Extract the text of every item below word for word, leaving the pictures out of your answer.

[Begin]

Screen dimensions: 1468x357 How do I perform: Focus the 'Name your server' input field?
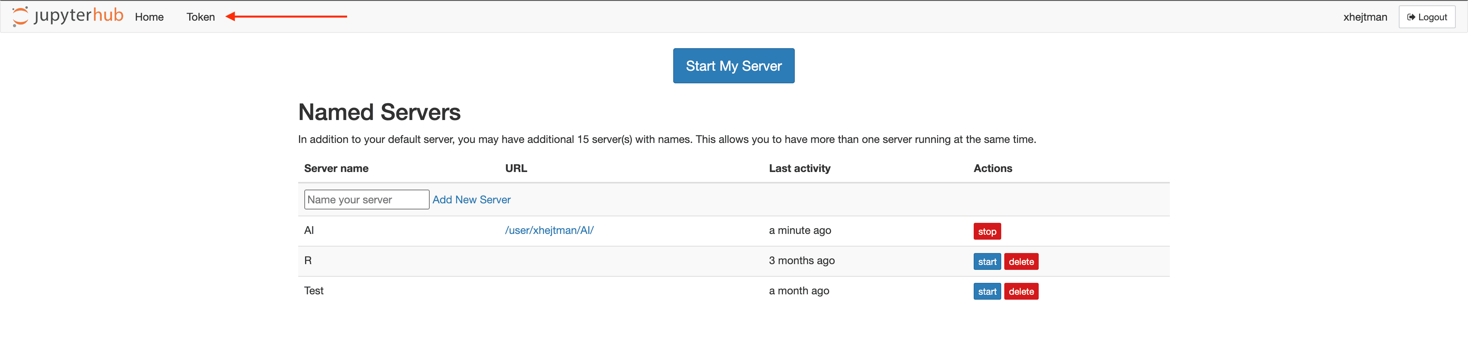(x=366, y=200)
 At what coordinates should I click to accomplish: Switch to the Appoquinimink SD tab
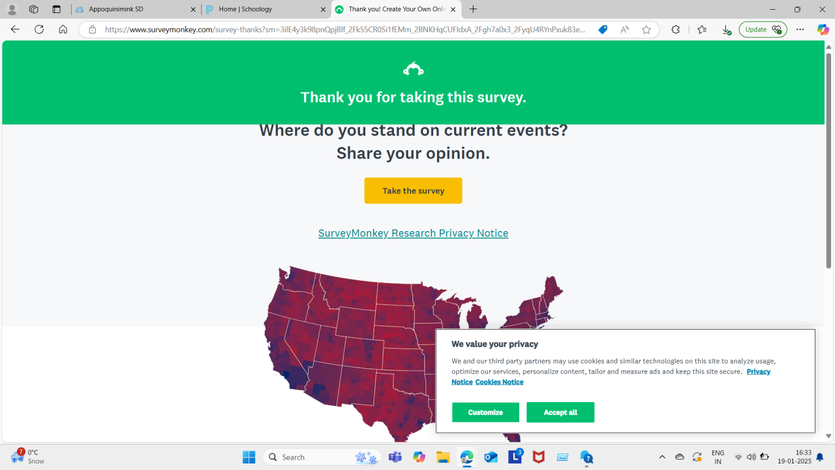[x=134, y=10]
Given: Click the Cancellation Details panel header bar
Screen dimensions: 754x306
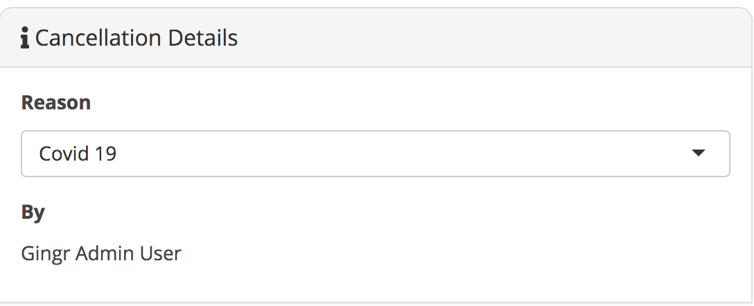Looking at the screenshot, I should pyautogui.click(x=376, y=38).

[End]

--- RIGHT ANSWER ---
Screen dimensions: 1468x357 How do I perform: Focus the 'Name your server' input field?
(x=366, y=200)
 At what coordinates should I click to accomplish: Switch to the Appoquinimink SD tab
[x=134, y=10]
Given: Click the Cancellation Details panel header bar
Screen dimensions: 754x306
Looking at the screenshot, I should pyautogui.click(x=376, y=38).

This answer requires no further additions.